Rewrite the data starting at the line that contains "The image size" and ending at the end of the data, replacing "Describe" with "Identify" and keeping everything else the same. Leave the pictures out of your answer.

BEGIN

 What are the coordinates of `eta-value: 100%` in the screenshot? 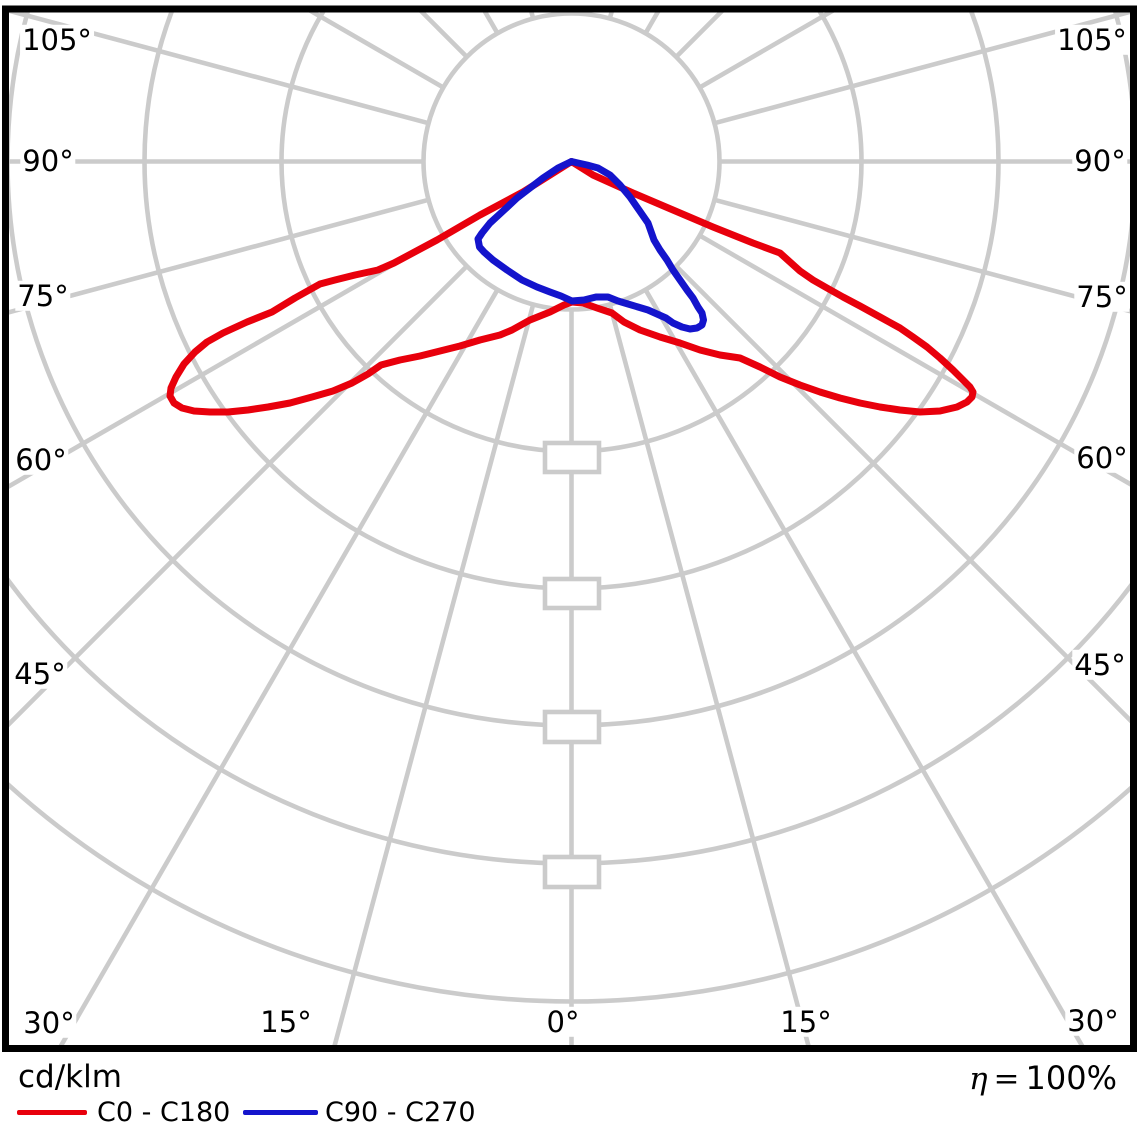 It's located at (1071, 1078).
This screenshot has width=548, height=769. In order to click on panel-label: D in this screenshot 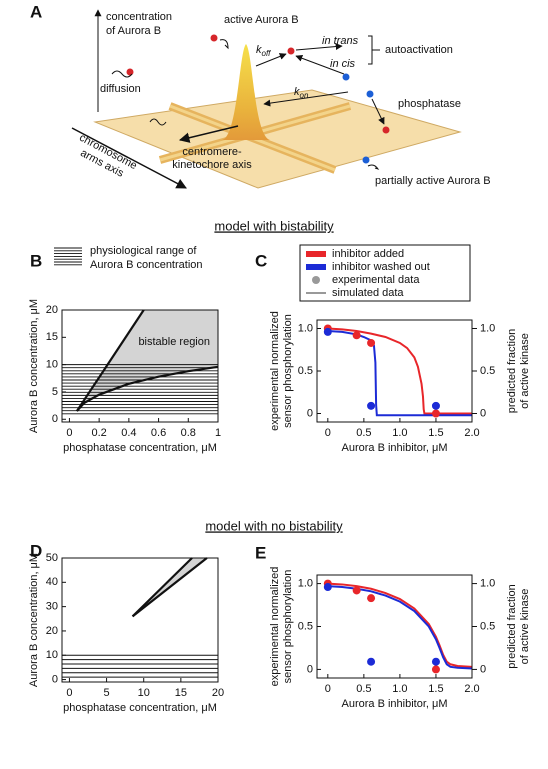, I will do `click(36, 550)`.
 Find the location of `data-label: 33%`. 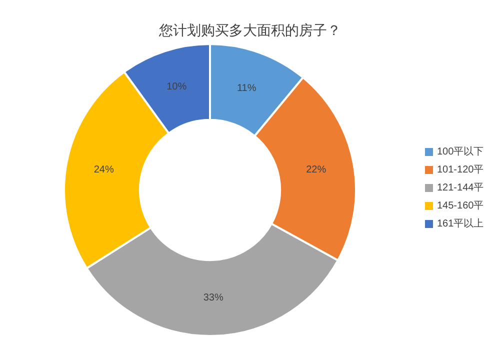

data-label: 33% is located at coordinates (214, 298).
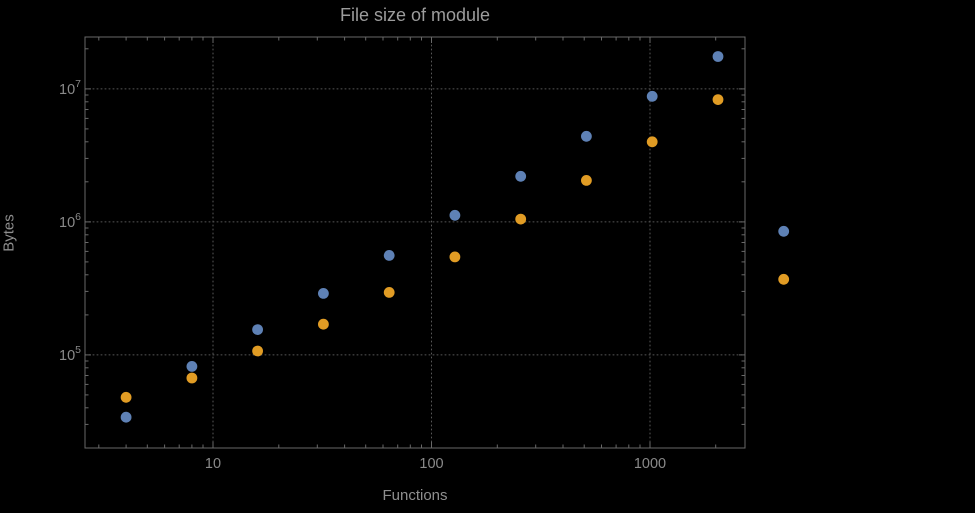  Describe the element at coordinates (650, 464) in the screenshot. I see `x-tick-label: 1000` at that location.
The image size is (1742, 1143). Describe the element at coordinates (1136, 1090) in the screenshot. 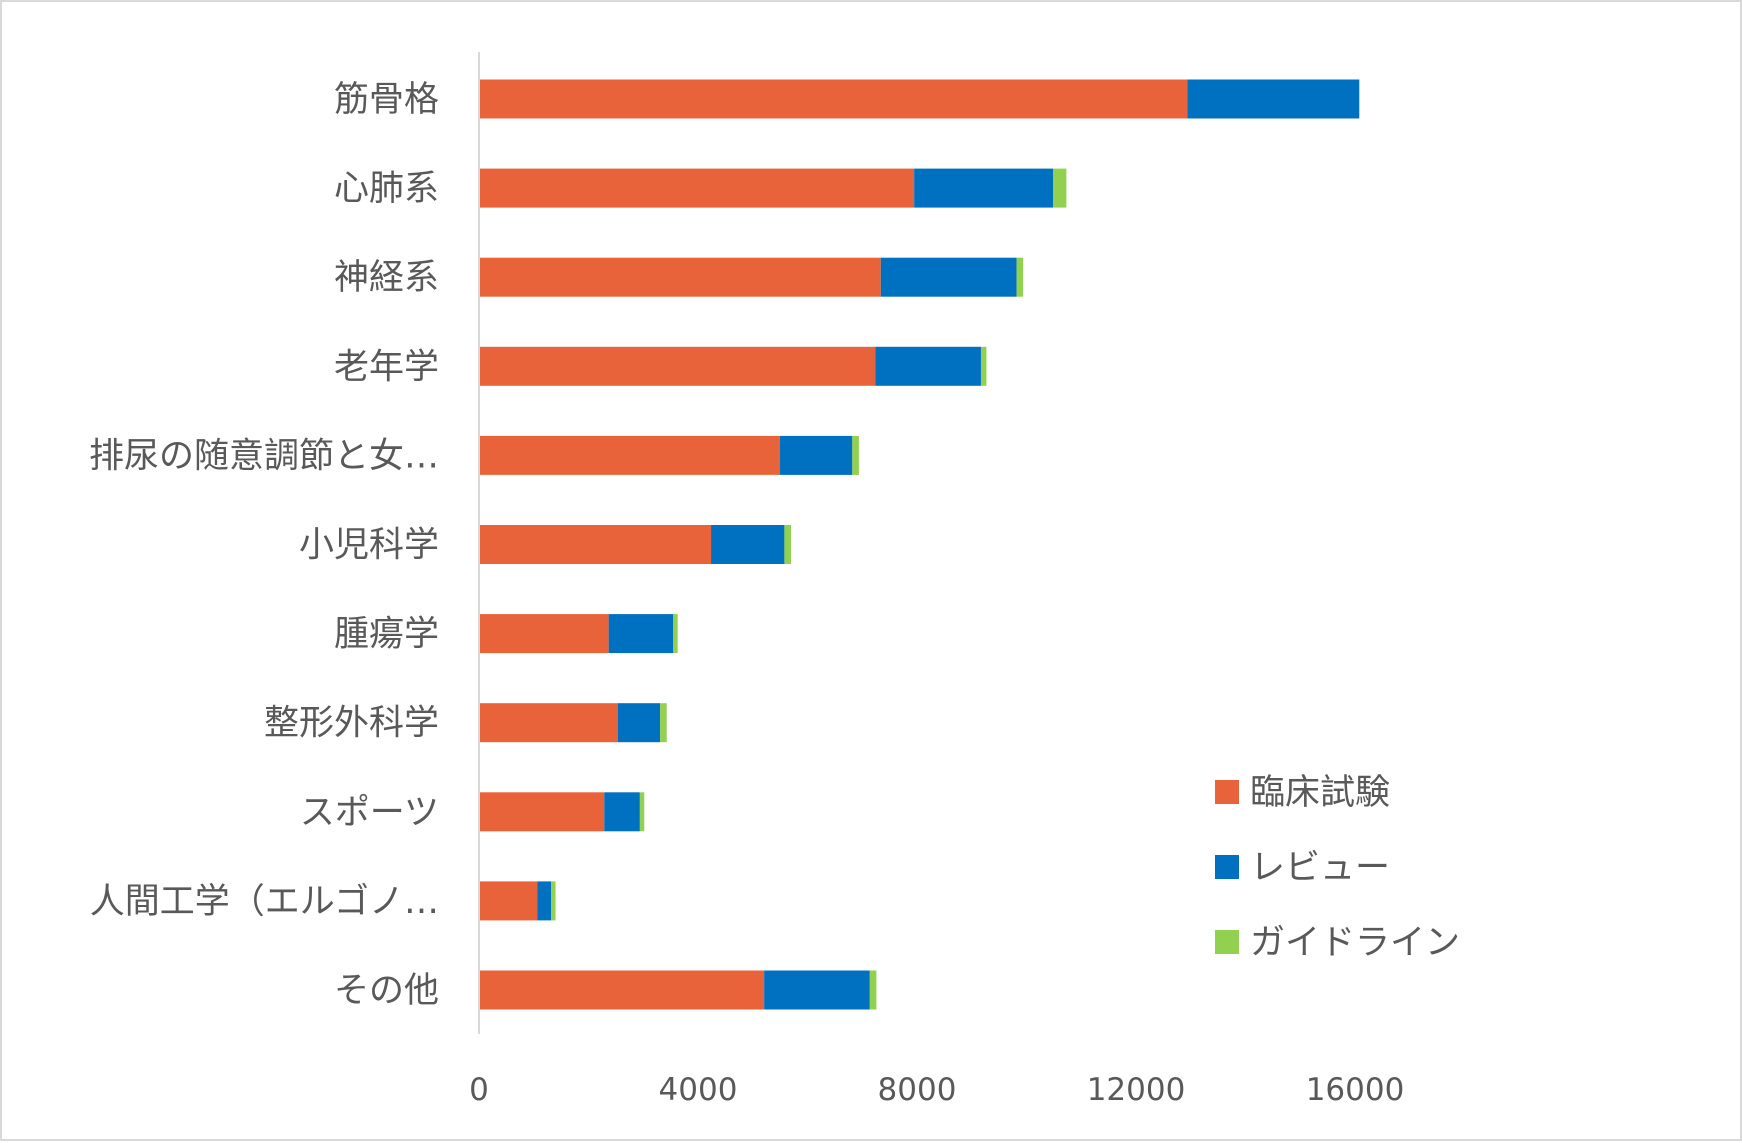

I see `x-tick-label: 12000` at that location.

END

• _Task answer_
The image size is (1742, 1143). Identify the element at coordinates (1136, 1090) in the screenshot. 

I see `x-tick-label: 12000` at that location.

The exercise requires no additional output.